Glucagon-like peptide-1 (GLP-1) receptor agonists are a class of medications primarily used to manage type 2 diabetes mellitus and, more recently, for weight management in specific patient groups. These medicines include injectable formulations such as semaglutide (Ozempic, Wegovy), dulaglutide (Trulicity), liraglutide (Victoza, Saxenda), and exenatide (Byetta, Bydureon BCise), as well as oral semaglutide (Rybelsus). They work by mimicking the action of the naturally occurring GLP-1 hormone, which is released from the intestine in response to food intake.
The mechanism of action involves several complementary pathways. GLP-1 agonists bind to GLP-1 receptors on pancreatic beta cells, stimulating glucose-dependent insulin secretion—meaning insulin is released only when blood glucose levels are elevated. This reduces the risk of hypoglycaemia when used alone, though this risk increases when combined with sulfonylureas or insulin. Simultaneously, these agents suppress glucagon secretion from pancreatic alpha cells, further helping to lower blood glucose levels. They also slow gastric emptying, which prolongs the feeling of fullness and reduces post-meal glucose spikes.
Additionally, GLP-1 receptor agonists act on appetite centres in the brain, particularly the hypothalamus, leading to reduced food intake and promoting weight loss. This dual benefit—improved glycaemic control and weight reduction—has made them increasingly popular in clinical practice.
According to NICE guidance (NG28), GLP-1 agonists are recommended for type 2 diabetes when metformin and other treatments have not achieved adequate control. Specific criteria include a BMI of 35 kg/m² or above (or lower in certain ethnic groups), problems associated with high weight, or if insulin would otherwise be initiated but presents significant occupational implications. For weight management, NICE (TA875) recommends semaglutide 2.4 mg (Wegovy) only within specialist weight management services for adults with a BMI of at least 35 kg/m² (or 30 kg/m² with weight-related comorbidities) and as part of a supervised programme for a maximum of 2 years.
Whilst generally well-tolerated, like all medications, GLP-1 agonists can cause adverse effects, including gastrointestinal symptoms and, rarely, allergic reactions.
Allergic reactions to GLP-1 agonists are uncommon but can occur, and it is important for both patients and healthcare professionals to recognise them promptly. These reactions can range from mild hypersensitivity responses to severe, life-threatening anaphylaxis. According to product information, hypersensitivity reactions are classified as uncommon (affecting less than 1 in 100 people), while anaphylaxis is rare (affecting less than 1 in 1,000 people).
Allergic reactions typically occur due to an immune-mediated response to the drug molecule itself or to excipients (inactive ingredients) within the formulation. Some GLP-1 agonists are synthetic peptides that closely resemble human GLP-1, whilst others are modified versions designed to resist enzymatic breakdown and prolong duration of action. In rare cases, the body's immune system may recognise these molecules as foreign, triggering an allergic response.

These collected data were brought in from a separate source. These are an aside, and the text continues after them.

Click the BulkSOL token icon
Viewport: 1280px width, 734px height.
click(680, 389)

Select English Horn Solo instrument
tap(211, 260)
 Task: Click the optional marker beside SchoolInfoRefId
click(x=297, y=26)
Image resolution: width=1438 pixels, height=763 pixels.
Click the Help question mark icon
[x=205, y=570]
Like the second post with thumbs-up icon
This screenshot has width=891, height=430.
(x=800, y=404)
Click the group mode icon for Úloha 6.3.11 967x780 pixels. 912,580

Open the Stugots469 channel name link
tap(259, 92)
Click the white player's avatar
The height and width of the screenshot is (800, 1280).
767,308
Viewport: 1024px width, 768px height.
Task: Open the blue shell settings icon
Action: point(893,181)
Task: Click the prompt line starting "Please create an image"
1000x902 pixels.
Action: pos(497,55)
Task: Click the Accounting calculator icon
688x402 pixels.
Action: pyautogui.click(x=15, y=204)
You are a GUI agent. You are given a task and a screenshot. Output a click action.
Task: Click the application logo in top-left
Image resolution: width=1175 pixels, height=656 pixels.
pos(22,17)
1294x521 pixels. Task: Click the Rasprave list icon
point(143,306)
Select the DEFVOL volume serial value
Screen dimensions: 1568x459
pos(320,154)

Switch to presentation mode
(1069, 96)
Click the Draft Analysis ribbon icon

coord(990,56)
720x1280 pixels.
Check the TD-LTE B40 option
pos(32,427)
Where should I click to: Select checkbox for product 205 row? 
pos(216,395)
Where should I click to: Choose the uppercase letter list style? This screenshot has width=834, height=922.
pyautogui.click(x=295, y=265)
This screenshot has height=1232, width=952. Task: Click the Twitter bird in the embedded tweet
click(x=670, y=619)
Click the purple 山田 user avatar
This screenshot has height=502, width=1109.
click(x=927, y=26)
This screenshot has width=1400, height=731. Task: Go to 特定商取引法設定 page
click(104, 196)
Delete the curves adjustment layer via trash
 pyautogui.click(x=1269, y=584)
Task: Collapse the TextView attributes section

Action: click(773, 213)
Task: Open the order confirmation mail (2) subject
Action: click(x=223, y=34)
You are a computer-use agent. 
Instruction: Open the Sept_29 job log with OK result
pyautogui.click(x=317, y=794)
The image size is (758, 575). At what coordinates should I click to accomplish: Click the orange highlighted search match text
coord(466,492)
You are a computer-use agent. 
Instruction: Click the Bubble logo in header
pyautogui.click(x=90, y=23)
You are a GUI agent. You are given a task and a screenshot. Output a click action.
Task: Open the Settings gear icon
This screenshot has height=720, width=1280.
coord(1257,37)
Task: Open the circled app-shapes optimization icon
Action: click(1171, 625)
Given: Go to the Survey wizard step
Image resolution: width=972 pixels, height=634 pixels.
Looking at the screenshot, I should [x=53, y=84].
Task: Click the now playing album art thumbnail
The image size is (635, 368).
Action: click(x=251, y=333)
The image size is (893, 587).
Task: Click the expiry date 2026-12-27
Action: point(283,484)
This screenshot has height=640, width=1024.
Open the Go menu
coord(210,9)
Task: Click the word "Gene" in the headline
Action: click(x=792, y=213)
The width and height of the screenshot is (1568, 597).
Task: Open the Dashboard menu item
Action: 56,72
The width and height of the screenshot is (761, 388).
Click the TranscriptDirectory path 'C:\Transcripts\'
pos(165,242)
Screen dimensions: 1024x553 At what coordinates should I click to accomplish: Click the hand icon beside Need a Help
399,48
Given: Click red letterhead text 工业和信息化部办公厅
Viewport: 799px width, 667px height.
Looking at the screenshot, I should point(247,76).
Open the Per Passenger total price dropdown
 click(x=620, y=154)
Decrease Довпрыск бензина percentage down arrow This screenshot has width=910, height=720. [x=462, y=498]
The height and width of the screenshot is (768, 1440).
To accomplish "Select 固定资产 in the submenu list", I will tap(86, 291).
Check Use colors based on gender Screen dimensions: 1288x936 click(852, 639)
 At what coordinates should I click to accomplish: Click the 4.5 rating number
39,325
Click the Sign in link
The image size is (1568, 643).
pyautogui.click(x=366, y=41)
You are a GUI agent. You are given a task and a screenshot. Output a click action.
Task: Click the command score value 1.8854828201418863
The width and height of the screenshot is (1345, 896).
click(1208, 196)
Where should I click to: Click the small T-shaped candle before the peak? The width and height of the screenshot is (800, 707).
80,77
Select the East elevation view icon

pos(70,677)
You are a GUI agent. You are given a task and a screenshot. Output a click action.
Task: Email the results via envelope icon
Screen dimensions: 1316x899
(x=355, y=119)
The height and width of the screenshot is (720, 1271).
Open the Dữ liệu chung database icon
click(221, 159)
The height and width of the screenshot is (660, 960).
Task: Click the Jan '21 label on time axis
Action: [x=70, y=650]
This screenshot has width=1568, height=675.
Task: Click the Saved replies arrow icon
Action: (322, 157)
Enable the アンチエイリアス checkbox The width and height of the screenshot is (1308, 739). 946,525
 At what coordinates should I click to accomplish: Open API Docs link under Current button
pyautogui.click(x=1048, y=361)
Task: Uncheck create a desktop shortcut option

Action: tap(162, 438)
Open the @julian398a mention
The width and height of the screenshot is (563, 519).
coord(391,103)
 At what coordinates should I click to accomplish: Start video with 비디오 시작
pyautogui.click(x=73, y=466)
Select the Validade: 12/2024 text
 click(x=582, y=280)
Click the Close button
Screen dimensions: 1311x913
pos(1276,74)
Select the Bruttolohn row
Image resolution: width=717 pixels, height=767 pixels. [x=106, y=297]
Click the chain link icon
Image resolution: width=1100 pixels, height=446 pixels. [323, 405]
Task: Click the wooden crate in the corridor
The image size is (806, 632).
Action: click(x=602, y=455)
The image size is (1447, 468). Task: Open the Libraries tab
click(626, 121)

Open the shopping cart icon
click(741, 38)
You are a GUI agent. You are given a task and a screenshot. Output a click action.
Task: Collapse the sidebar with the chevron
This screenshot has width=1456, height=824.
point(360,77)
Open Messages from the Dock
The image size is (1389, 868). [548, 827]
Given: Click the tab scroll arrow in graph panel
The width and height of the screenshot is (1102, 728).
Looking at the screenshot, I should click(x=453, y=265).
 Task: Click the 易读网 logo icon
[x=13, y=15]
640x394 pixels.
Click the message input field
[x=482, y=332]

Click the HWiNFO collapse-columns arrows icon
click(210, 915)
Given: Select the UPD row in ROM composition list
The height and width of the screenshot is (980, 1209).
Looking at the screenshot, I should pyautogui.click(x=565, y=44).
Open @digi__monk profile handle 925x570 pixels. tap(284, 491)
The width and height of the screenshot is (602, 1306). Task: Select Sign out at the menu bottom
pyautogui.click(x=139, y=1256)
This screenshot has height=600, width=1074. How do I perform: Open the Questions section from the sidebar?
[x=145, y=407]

Injection site reactions are the most frequently reported form of hypersensitivity with injectable GLP-1 agonists. These localised reactions may include redness, swelling, itching, or a rash at the site of injection. Whilst often mild and self-limiting, persistent or worsening injection site reactions warrant medical review, as they may indicate developing sensitivity to the medication.
More concerning are systemic allergic reactions, which affect the body more broadly. These can manifest as widespread urticaria (hives), angioedema (swelling of deeper skin layers, particularly around the face, lips, and throat), difficulty breathing, or cardiovascular symptoms such as dizziness and rapid heart rate. Anaphylaxis—a severe, rapid-onset allergic reaction—is rare but represents a medical emergency requiring immediate treatment with intramuscular adrenaline and calling 999 for an ambulance.
Patients should check the specific product information for details about excipients in their medication, as sensitivities to preservatives or other components may contribute to reactions in some individuals.
Understanding the spectrum of symptoms associated with allergic reactions to GLP-1 agonists enables early recognition and appropriate action. Symptoms can be categorised into local (injection site) and systemic manifestations, with varying degrees of severity.
Local injection site reactions are the most common and typically include:
Erythema (redness) and warmth at the injection site
Swelling or induration (hardening of tissue)
Pruritus (itching) or discomfort
Bruising or nodule formation in some cases (particularly with exenatide extended-release formulations, where nodules are common and often non-allergic)
These reactions usually appear within hours of injection and may resolve spontaneously within a few days. However, if symptoms persist beyond 72 hours, worsen progressively, or are accompanied by systemic features, medical advice should be sought.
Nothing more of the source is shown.